If you don't have reason not to have it in bridge mode then just do that and win. But there were some odd static v4 issues you may hit of you have a number of IPv4 addresses in a subnet they route to you.

Jid

@JKnott
Thanks
But got a /56 from BT ,i thought i could break this down into further /64 ,use one on the WAN to (same subnet as BT Lan range ,and use another in the Pfsense LAN?

JKnott

@Jid said in IPV6 - pfsense behind BT Hub:

@JKnott
Thanks
But got a /56 from BT ,i thought i could break this down into further /64 ,use one on the WAN to (same subnet as BT Lan range ,and use another in the Pfsense LAN?
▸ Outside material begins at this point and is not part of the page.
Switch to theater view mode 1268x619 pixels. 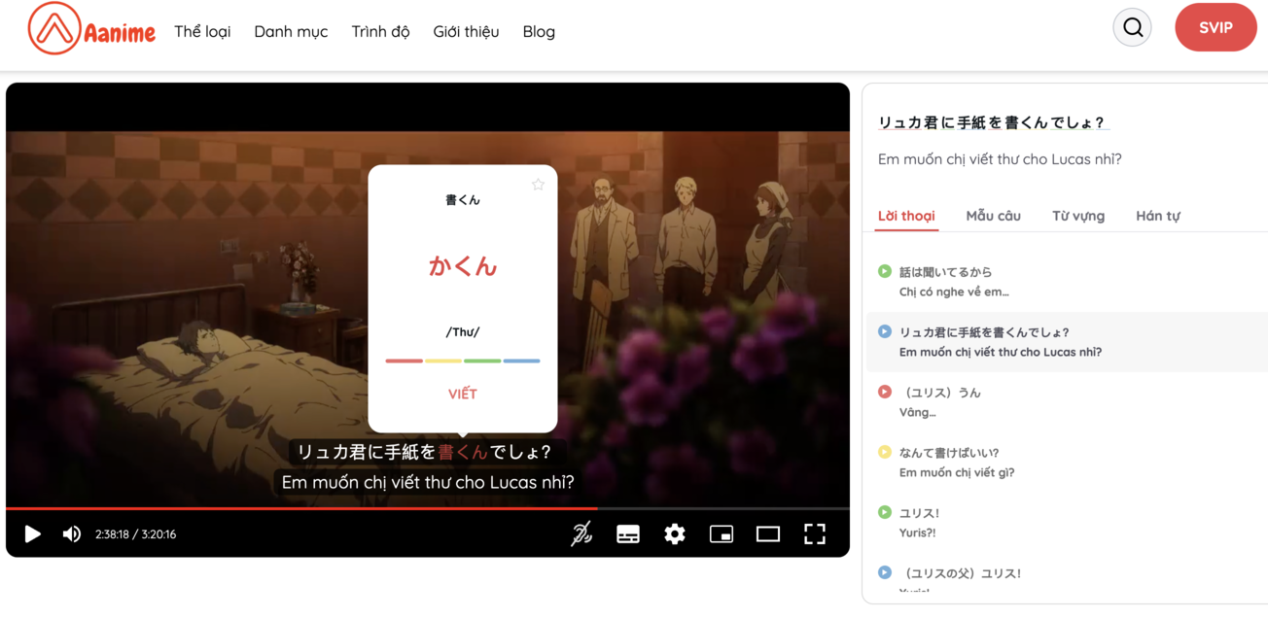coord(768,533)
That would required configuring that hub in a way that wasn't intended, so you're not likely to have much luck. while BTprovides up to a /56, in gateway mode, you only get a single /64 and there's nothing pfSense can do with that, other than act as a straigth through firewall. It's the same situation as I have hear. I have a modem from my ISP, which I have in bridge mode. It passes the full /56 to pfSense, which I can then split into 256 /64s. If my modem was in gateway mode, I would only get a singe /64. In gateway mode, it won't even provide IPv6 on the guest WiFi.

Bottom line, put it into bridge mode and pfSense will do what you want.